**Given instruction:** Convert the lines below into a JSON list of strings, one string per line and no blank lines, starting with the line that contains "The height and" and going on through the last line.

**Available records:**
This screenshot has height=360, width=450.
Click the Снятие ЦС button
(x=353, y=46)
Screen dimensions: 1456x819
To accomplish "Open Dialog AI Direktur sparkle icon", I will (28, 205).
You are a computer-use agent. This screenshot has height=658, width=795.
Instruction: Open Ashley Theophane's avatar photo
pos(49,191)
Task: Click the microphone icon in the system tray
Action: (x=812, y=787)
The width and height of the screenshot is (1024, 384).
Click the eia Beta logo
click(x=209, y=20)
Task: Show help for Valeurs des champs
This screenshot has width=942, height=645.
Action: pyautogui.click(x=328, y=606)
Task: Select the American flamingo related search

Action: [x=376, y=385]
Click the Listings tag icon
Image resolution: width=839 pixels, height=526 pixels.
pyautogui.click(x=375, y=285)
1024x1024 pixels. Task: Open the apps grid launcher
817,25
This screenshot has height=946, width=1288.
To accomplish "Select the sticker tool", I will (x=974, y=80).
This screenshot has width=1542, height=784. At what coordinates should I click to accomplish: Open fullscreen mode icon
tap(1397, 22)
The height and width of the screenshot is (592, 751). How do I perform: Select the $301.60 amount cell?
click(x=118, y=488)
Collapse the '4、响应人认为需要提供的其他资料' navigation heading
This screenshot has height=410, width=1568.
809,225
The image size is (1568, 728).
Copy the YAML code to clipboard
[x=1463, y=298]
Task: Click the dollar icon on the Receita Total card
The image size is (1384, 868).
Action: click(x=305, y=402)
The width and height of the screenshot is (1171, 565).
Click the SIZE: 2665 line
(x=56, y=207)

**Task answer:**
[
  "The height and width of the screenshot is (592, 751). How do I perform: Select the $301.60 amount cell?",
  "click(x=118, y=488)",
  "Collapse the '4、响应人认为需要提供的其他资料' navigation heading",
  "This screenshot has height=410, width=1568.",
  "809,225",
  "The image size is (1568, 728).",
  "Copy the YAML code to clipboard",
  "[x=1463, y=298]",
  "Task: Click the dollar icon on the Receita Total card",
  "The image size is (1384, 868).",
  "Action: click(x=305, y=402)",
  "The width and height of the screenshot is (1171, 565).",
  "Click the SIZE: 2665 line",
  "(x=56, y=207)"
]